More PPP But No Restaurants Act

PictureThrockmorton Ave. street closure, summer 2020.

The stimulus also provides an additional $285 billion to revive the Paycheck Protection Program, which Mill Valley businesses took advantage of to the tune of $58 million earlier this year. The loans, guaranteed by the Small Business Administration but made by banks and other lenders, are designed to be forgiven if business owners comply with the program’s rules.

The bill calls for hotels and food-service businesses would be eligible for bigger loans this time, up to 3.5 times their average monthly payroll,” according to the New York Times.

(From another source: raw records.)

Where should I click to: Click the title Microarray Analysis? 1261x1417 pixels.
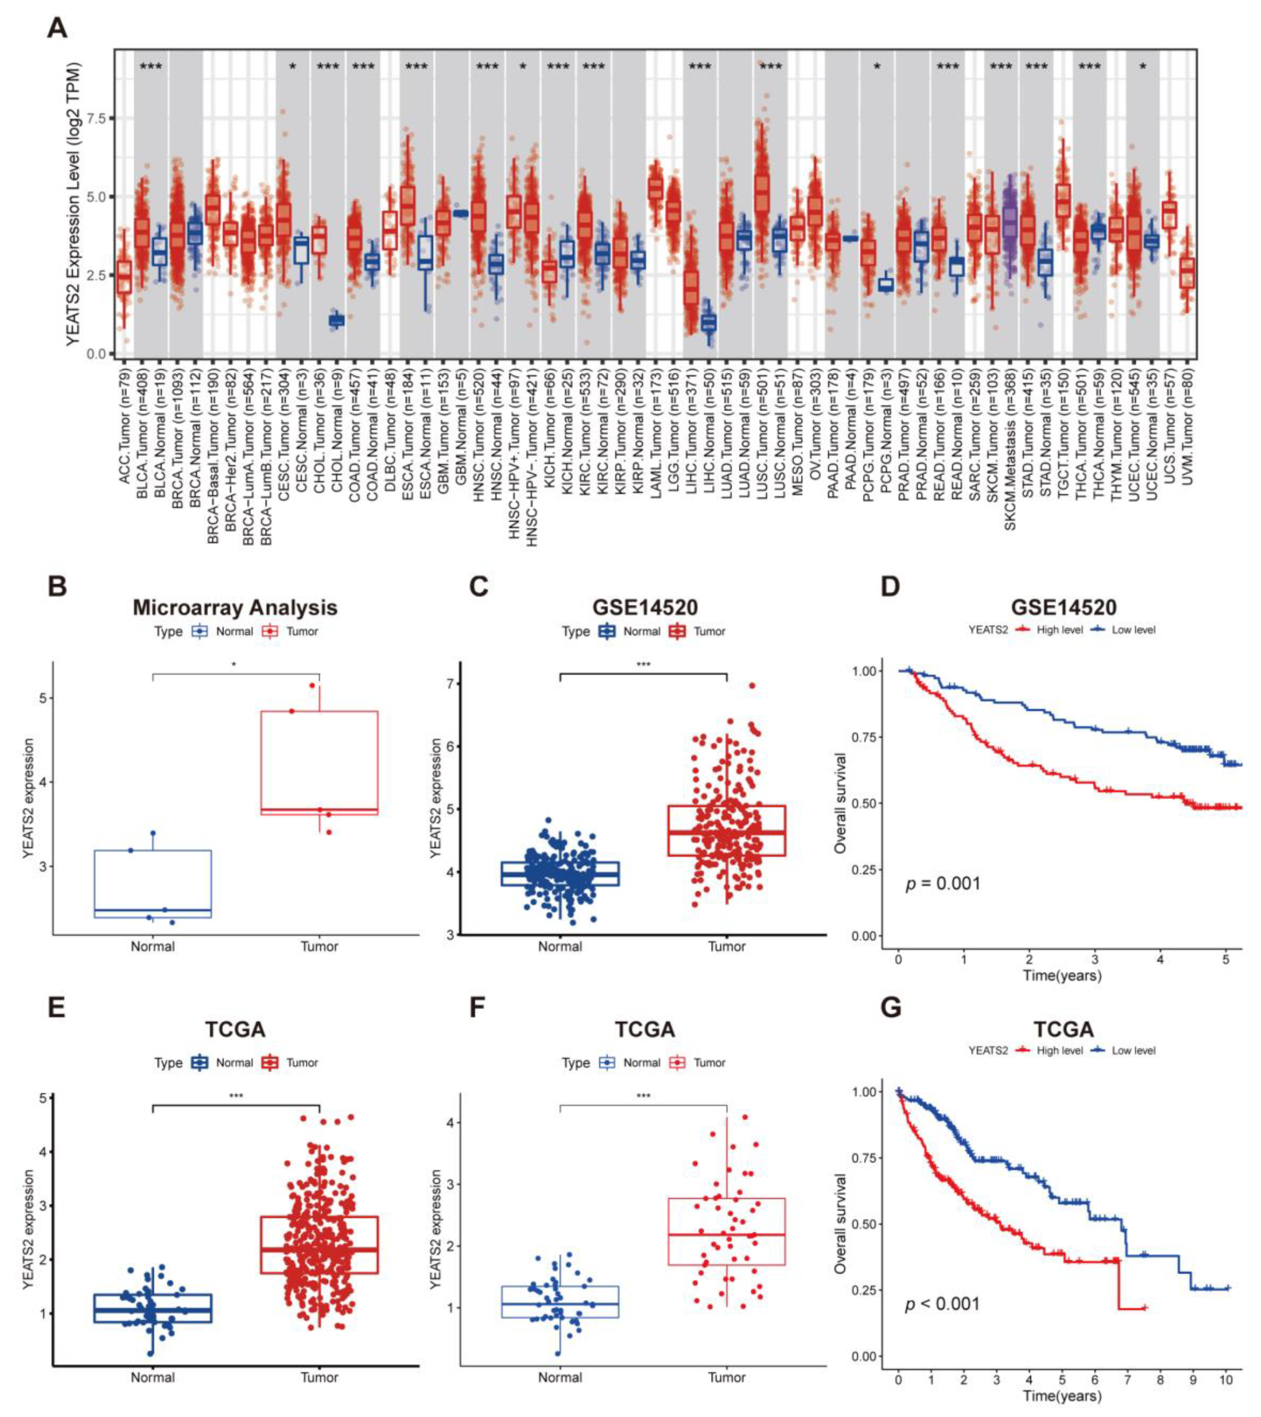(235, 608)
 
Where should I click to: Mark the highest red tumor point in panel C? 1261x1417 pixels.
(752, 686)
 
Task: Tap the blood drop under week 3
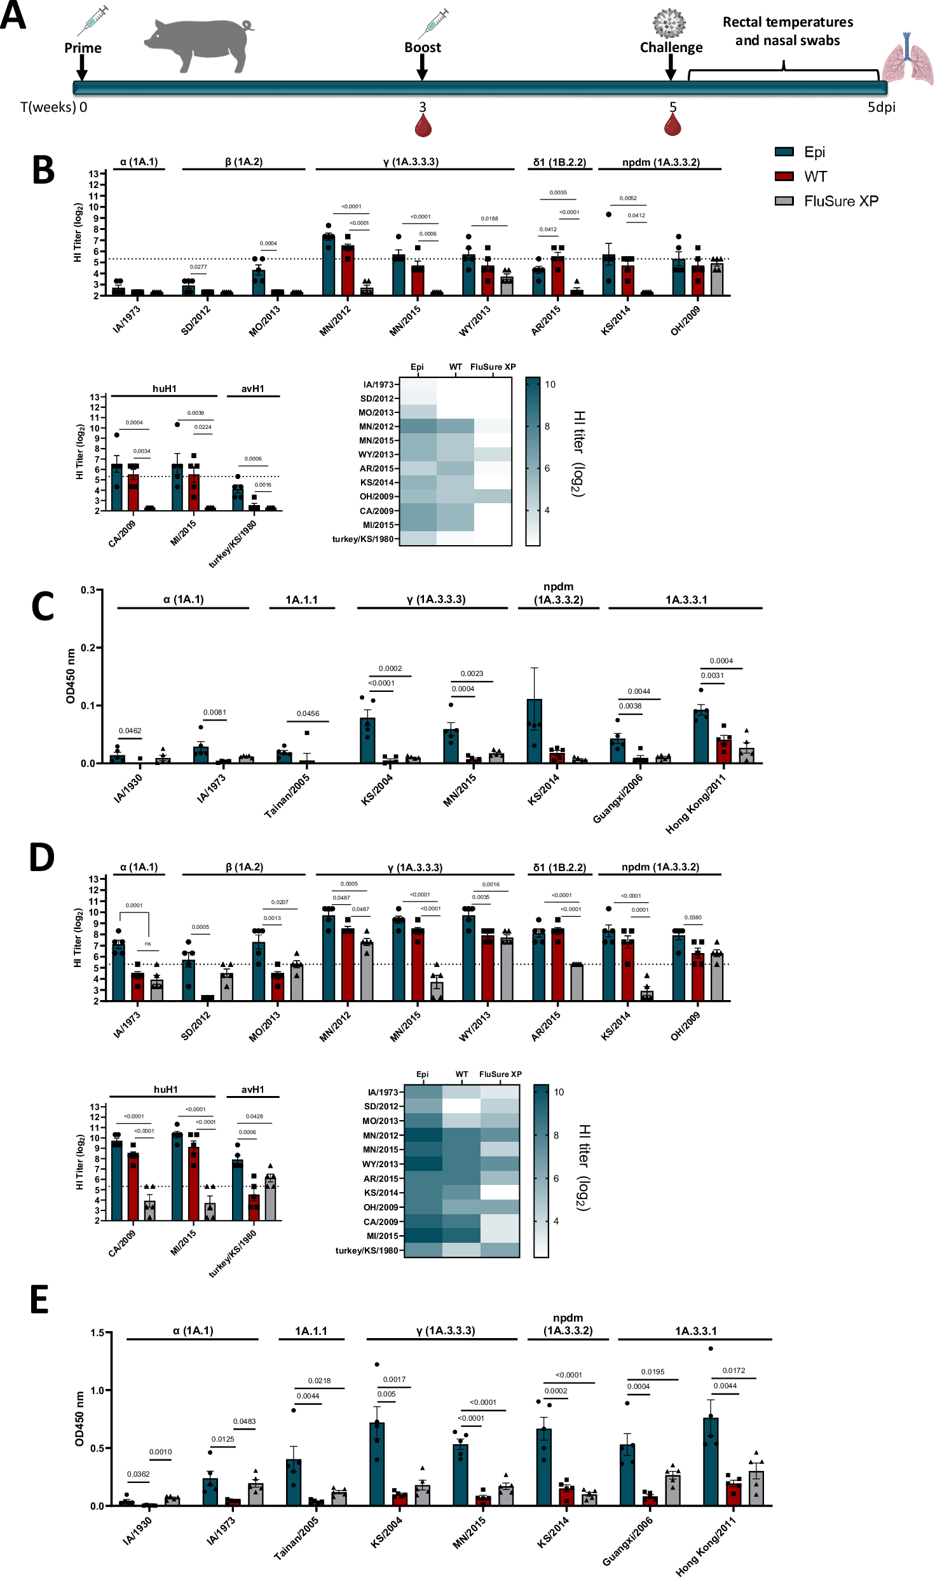pyautogui.click(x=423, y=126)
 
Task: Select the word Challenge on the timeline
pyautogui.click(x=671, y=48)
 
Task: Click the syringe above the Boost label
pyautogui.click(x=433, y=24)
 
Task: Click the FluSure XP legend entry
pyautogui.click(x=840, y=201)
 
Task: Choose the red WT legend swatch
pyautogui.click(x=784, y=177)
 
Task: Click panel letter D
pyautogui.click(x=42, y=858)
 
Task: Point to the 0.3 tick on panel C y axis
pyautogui.click(x=88, y=590)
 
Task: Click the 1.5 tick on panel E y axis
pyautogui.click(x=97, y=1333)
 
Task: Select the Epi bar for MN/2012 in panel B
pyautogui.click(x=329, y=266)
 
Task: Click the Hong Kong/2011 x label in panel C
pyautogui.click(x=695, y=804)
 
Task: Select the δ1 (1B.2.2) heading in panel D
pyautogui.click(x=559, y=867)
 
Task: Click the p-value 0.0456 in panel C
pyautogui.click(x=308, y=714)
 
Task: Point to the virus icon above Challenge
pyautogui.click(x=669, y=24)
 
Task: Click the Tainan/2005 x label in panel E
pyautogui.click(x=296, y=1538)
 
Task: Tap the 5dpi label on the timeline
pyautogui.click(x=881, y=107)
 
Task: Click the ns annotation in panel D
pyautogui.click(x=147, y=944)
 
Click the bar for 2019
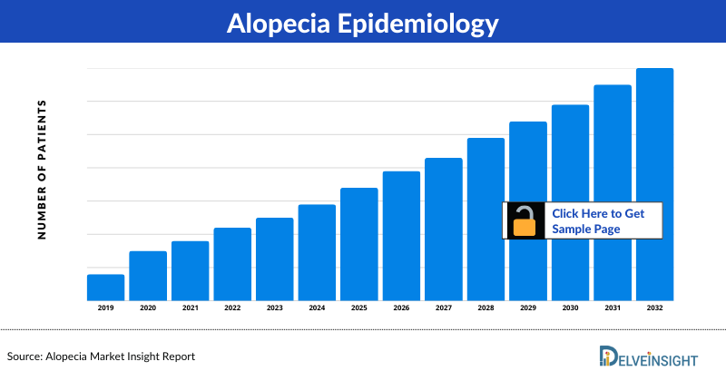click(x=105, y=287)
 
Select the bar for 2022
click(x=232, y=263)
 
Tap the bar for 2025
click(x=358, y=243)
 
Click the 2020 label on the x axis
click(x=148, y=308)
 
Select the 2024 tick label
click(x=317, y=308)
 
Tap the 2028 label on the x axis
click(x=486, y=308)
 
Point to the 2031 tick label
click(x=613, y=308)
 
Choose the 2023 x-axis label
click(x=274, y=308)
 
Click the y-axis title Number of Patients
click(x=42, y=171)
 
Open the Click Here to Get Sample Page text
click(x=598, y=220)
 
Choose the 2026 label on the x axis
click(x=401, y=308)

Other borrowers would again be limited to 2.5 times their payroll. Publicly traded companies are not eligible, and the list of expenses that a loan could be used to pay was expanded beyond payroll, rent and utilities in the first PPP to now include supplies from vendors and protective equipment for staff.

But although the PPP provides an avenue for Mill Valley businesses to acquire relief that become grants by meeting certain conditions, independent restaurants like most of those in Mill Valley did not get the direct relief they sought within the Restaurants Act, a bipartisan bill that would have provided $120 billion in grants to smaller bars and restaurants to make up revenue lost due to coronavirus. Instead, lawmakers decided that new loans through the Paycheck Protection Program will have to do.

That disappointment stemmed from the fact that small business aid is only expected to cover less than three months of payroll costs, while many employers don’t expect to resume normal operations for more than six months.

Impact on Local Governments & Individuals

PictureMill Valley City Hall.

The new package includes cash payments of up to $600 a person for households to millions of American adults earning up to $75,000 and revives lapsed supplemental federal unemployment benefits at $300 a week for 11 weeks. Those allotments are half the amount provided by the original stimulus law. Two programs – one for those not covered by traditional unemployment insurance, and another that provides aid after state benefits expire – will be extended for less than three months.

Dependents who are 17 and older will not be eligible for the $600 direct payments, although lawmakers agreed to provide direct checks to people who filed jointly with a person who uses an Individual Taxpayer Identification Number instead of a Social Security number. The last round of $1,200 stimulus payments prohibited that, blocking the estimated 1.2 million American citizens married to undocumented immigrants from receiving them.​

State and local budgets took the biggest hit in the down-to-the-wire negotiations, as legislators were unable to reach agreement on hundreds of billions of dollars to patch holes in state and local budgets that have cost 1.3 million jobs since March. Forecasters say the shortfall in revenue makes continuing layoffs likely.

“Congress leaving out local aid is like the Grinch that stole Christmas,” Larry Johnson, a commissioner for DeKalb County, Ga., just outside Atlanta, told the Washington Post. “We have to start looking at areas to cut.”

The deals also provides billions of dollars for testing, tracing and vaccine distribution, as well as an extension through the end of 2021 of the $15.3 billion in CARES Act funding allocated to California under the March stimulus law, ahead of a Dec. 31 deadline. According to Mill Valley City Manager Alan Piombo, a halt on the use of that funding into 2021 would have negatively impacted the city’s budget, particularly as the state is adding new workplace safety COVID-19 requirements such as partitions between workspaces. That funding comes to Mill Valley via the County of Marin and proportional within Marin to its local population.